Cervezas Moritz, S.A.
- Trade name: Cerveses Moritz
- Company type: Societat Anònima
- Industry: Beverage
- Founded: Barcelona, Spain (1856); 2004;
- Founder: Louis Moritz Trautmann;
- Headquarters: Barcelona, Catalonia, Spain
- Key people: Daniel Roehrich Moritz (President) Santi Manzano (General Director) Albert Castellón (Strategy)
- Products: Moritz
- Net income: ▲7,999,789.64 € (2008)
- Total assets: 5,092,505.78 € (2008)
- Total equity: 60,101.21 € (2008)
- Number of employees: 120 (2008)
- Website: www.moritz.cat

= Moritz (beer) =

Spanish beer brand

Moritz is a brand of Catalan beer, with its headquarters on the Ronda Sant Antoni in Barcelona, Catalonia. Unlike its crosstown rival Damm, Moritz markets itself as the only beer brand in the world whose labeling is entirely in the Catalan language. The company was founded in 1856 by an Alsatian immigrant, Louis Moritz Trautmann.

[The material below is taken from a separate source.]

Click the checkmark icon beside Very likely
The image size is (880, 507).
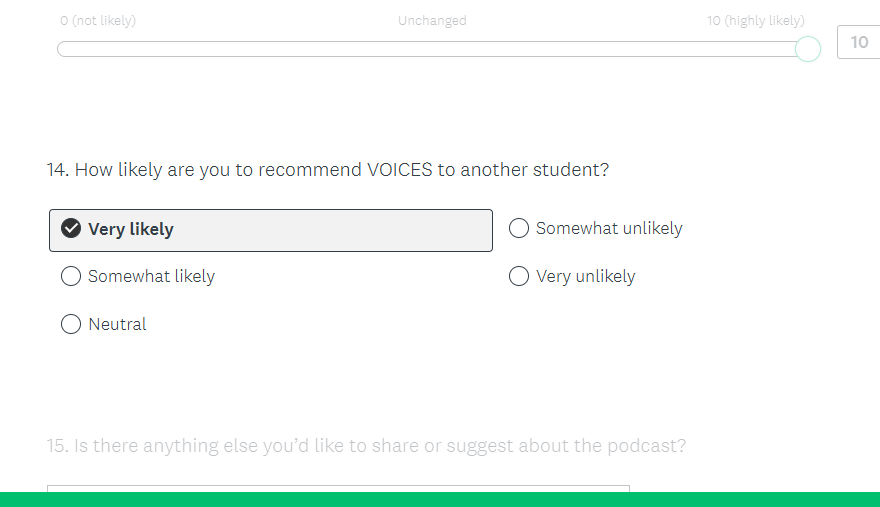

After ceasing production in 1978 due to the energy crises, the brand was relaunched in 2004 by Trautmann's descendants.

==Products==
The Moritz brewery manufactures three beers:
1. Moritz: A pale pilsner made with mineral water from the Font d'Or, pale malts, and Saaz hops.
2. Moritz Epidor: Based on an earlier recipe from 1923, it was relaunched in 2009. A strong pale lager, with an alcohol level of 7.2%.
3. Aigua de Moritz ('Moritz Water'): An alcohol-free version of Moritz.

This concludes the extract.